------ The input

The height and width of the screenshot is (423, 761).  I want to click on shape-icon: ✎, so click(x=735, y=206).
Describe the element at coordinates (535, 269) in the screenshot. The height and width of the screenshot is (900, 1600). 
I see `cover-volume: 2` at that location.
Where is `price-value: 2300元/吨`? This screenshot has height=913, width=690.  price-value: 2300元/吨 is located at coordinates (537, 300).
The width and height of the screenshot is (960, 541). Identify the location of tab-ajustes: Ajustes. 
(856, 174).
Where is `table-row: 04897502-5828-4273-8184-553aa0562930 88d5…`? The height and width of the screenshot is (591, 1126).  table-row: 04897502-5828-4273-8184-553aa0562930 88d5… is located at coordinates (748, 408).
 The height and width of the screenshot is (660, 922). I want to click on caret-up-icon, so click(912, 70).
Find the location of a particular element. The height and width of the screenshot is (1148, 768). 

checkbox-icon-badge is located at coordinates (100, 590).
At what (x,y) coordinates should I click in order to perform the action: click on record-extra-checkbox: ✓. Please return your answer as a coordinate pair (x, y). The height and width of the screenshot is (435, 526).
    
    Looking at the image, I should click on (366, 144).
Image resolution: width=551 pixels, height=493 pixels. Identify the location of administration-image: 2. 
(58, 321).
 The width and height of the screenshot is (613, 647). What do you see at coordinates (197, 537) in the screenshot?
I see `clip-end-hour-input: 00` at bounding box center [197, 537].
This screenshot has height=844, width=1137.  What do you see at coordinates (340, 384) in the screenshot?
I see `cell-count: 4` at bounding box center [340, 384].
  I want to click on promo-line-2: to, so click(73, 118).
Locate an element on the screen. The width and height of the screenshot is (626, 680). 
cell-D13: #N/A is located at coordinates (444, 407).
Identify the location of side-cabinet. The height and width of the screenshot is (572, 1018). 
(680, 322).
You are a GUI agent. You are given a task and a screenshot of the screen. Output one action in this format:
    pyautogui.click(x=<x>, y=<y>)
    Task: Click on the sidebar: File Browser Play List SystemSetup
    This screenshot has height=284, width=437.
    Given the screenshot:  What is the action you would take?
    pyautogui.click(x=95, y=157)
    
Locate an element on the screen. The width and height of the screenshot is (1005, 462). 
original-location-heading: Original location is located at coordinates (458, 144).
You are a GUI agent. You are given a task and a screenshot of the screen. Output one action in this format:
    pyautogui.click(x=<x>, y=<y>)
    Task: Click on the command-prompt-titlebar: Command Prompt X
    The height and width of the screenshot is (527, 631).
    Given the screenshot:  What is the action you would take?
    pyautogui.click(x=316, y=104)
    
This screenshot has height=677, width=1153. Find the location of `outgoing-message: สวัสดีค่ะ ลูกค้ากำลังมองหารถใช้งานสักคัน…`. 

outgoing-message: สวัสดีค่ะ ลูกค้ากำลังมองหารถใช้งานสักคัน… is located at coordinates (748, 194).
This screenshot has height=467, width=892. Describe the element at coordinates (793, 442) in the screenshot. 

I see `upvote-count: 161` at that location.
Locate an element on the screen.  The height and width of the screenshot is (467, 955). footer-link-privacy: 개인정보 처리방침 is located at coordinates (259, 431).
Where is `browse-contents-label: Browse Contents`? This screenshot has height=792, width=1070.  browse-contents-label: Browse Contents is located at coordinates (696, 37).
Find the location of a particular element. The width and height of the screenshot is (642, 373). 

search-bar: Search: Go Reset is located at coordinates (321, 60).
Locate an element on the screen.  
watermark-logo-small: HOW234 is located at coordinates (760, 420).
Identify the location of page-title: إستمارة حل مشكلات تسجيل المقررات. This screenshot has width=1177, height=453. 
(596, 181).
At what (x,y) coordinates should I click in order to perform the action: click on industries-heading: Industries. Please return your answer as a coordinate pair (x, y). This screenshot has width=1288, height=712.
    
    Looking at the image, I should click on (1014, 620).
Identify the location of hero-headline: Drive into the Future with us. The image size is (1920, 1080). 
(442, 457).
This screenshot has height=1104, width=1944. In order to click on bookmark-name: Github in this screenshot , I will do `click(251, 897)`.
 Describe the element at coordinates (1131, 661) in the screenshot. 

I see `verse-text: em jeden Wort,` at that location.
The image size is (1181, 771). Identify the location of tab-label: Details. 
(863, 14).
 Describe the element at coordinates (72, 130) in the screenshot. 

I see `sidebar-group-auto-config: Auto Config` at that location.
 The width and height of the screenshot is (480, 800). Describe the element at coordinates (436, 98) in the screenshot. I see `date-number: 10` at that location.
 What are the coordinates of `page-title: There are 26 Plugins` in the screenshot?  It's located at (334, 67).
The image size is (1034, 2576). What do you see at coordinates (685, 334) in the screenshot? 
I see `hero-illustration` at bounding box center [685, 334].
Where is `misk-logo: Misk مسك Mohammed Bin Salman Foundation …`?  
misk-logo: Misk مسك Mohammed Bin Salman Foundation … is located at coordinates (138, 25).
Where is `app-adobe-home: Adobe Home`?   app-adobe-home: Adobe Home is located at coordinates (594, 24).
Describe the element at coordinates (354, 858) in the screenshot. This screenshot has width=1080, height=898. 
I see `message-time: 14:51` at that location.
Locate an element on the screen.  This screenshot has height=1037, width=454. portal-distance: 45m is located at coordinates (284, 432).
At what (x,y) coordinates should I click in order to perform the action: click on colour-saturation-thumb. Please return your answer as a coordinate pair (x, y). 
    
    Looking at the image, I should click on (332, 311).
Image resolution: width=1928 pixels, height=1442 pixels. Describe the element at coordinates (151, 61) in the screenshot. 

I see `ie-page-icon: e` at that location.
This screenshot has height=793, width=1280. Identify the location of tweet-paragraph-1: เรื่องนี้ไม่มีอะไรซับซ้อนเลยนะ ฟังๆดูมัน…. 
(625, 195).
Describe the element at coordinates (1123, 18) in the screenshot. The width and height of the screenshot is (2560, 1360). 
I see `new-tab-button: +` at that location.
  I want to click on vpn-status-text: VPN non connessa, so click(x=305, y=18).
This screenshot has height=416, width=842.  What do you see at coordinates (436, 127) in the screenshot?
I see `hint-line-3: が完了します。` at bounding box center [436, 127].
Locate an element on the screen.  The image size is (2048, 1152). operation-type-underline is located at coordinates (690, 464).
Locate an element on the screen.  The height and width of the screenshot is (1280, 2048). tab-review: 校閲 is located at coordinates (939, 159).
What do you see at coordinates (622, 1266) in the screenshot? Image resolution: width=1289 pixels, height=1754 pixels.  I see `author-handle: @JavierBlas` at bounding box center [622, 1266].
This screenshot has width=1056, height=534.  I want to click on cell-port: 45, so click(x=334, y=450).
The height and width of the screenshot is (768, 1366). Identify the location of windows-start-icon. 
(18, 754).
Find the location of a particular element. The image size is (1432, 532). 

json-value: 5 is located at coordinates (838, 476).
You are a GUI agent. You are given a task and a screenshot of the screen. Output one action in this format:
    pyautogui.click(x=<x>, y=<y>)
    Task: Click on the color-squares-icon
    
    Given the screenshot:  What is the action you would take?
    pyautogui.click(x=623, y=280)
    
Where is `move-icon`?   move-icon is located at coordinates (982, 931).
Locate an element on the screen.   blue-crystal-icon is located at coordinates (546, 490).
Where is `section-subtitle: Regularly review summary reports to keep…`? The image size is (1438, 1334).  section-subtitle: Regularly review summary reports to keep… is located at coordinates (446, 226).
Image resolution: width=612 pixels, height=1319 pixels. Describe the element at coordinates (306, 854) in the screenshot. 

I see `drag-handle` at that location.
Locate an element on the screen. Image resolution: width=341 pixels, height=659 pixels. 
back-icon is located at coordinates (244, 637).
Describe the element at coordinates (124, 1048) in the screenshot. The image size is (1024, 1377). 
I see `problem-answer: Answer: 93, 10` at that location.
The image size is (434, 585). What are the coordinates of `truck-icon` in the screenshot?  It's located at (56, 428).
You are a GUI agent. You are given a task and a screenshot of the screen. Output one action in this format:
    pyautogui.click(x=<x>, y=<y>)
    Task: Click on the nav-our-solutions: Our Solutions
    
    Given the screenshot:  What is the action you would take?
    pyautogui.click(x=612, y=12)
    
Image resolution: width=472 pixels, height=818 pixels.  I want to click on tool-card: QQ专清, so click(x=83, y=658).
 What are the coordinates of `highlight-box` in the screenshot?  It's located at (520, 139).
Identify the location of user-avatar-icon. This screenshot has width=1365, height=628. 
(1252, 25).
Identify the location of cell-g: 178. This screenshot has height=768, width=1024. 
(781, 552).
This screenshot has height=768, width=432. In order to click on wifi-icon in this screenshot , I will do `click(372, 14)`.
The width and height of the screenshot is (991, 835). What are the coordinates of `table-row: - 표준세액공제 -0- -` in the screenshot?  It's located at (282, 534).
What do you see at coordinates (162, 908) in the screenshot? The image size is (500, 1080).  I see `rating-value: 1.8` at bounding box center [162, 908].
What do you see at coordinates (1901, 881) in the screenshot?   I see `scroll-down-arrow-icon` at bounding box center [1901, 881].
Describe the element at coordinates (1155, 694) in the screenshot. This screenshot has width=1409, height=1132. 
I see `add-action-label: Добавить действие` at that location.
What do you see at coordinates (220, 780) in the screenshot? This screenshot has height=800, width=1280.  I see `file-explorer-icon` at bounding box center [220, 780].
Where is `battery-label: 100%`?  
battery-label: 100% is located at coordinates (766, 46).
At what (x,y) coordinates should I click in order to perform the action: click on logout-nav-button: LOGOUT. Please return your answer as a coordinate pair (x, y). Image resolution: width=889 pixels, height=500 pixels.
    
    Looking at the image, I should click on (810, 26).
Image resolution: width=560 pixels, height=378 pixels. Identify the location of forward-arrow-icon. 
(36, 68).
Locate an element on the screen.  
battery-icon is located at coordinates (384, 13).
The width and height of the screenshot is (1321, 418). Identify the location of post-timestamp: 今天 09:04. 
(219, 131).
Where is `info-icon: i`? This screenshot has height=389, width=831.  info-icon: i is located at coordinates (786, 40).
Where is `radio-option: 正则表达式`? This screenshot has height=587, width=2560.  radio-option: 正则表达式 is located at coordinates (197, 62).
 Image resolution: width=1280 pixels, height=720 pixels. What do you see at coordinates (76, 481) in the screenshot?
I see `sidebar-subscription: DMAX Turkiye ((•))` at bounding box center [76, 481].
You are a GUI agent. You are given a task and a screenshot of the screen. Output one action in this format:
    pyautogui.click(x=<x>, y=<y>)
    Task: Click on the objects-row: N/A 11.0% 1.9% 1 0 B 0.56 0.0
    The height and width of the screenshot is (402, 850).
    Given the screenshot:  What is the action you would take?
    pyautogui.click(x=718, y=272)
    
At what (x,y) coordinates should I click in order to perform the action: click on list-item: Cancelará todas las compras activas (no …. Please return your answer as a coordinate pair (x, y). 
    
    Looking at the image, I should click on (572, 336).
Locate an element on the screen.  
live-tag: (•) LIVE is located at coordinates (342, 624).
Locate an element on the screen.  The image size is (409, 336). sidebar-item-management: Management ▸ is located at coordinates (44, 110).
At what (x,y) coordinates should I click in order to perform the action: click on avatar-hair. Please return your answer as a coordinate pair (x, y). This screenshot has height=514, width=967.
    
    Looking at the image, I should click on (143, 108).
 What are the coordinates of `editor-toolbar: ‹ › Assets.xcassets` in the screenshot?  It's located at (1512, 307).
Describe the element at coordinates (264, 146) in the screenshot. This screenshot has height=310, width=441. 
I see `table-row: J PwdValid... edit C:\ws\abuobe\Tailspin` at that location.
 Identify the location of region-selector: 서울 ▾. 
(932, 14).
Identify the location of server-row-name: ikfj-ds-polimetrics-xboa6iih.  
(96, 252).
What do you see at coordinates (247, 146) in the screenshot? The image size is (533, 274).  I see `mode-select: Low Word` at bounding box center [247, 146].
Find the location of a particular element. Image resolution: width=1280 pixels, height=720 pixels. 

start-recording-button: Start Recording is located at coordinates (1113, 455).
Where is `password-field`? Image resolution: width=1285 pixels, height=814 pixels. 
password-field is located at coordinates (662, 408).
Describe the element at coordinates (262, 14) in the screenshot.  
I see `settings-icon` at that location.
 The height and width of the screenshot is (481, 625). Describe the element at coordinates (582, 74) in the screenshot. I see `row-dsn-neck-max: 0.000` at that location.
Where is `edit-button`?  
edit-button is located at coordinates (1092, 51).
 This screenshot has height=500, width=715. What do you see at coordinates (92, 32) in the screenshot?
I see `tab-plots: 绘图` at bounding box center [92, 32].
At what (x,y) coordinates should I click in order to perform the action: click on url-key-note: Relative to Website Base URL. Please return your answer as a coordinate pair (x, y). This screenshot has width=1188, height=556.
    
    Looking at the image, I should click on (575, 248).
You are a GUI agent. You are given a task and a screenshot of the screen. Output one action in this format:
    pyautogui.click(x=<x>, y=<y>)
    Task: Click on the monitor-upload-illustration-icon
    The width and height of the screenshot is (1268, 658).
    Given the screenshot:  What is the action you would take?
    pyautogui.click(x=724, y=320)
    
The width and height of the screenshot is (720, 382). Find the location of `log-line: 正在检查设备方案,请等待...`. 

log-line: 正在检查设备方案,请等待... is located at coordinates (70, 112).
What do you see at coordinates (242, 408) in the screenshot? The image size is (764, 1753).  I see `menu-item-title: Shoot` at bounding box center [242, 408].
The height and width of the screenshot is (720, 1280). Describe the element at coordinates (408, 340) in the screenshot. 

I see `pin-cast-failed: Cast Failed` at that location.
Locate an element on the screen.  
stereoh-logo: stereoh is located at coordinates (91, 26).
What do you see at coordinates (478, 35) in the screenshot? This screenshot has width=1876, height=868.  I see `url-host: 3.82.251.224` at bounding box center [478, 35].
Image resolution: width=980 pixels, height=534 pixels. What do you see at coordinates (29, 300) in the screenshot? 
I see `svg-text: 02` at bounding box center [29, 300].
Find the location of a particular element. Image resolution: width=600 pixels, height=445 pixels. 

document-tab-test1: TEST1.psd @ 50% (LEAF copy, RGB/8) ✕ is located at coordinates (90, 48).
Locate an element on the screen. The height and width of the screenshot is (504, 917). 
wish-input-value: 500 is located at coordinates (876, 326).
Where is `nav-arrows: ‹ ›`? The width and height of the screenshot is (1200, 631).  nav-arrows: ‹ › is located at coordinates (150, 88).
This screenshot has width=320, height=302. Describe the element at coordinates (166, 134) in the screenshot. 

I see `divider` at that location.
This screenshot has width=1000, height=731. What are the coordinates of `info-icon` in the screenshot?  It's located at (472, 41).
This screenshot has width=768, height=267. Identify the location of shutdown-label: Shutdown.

------------

What the task requires: Repeat the records word for word, starting at the beginning and ending with the line that contains "checkbox-icon-badge is located".

Solved exercise:
The height and width of the screenshot is (423, 761).  I want to click on shape-icon: ✎, so click(x=735, y=206).
Describe the element at coordinates (535, 269) in the screenshot. The height and width of the screenshot is (900, 1600). 
I see `cover-volume: 2` at that location.
Where is `price-value: 2300元/吨`? This screenshot has height=913, width=690.  price-value: 2300元/吨 is located at coordinates (537, 300).
The width and height of the screenshot is (960, 541). Identify the location of tab-ajustes: Ajustes. 
(856, 174).
Where is `table-row: 04897502-5828-4273-8184-553aa0562930 88d5…`? The height and width of the screenshot is (591, 1126).  table-row: 04897502-5828-4273-8184-553aa0562930 88d5… is located at coordinates (748, 408).
 The height and width of the screenshot is (660, 922). I want to click on caret-up-icon, so click(912, 70).
Find the location of a particular element. The height and width of the screenshot is (1148, 768). 

checkbox-icon-badge is located at coordinates (100, 590).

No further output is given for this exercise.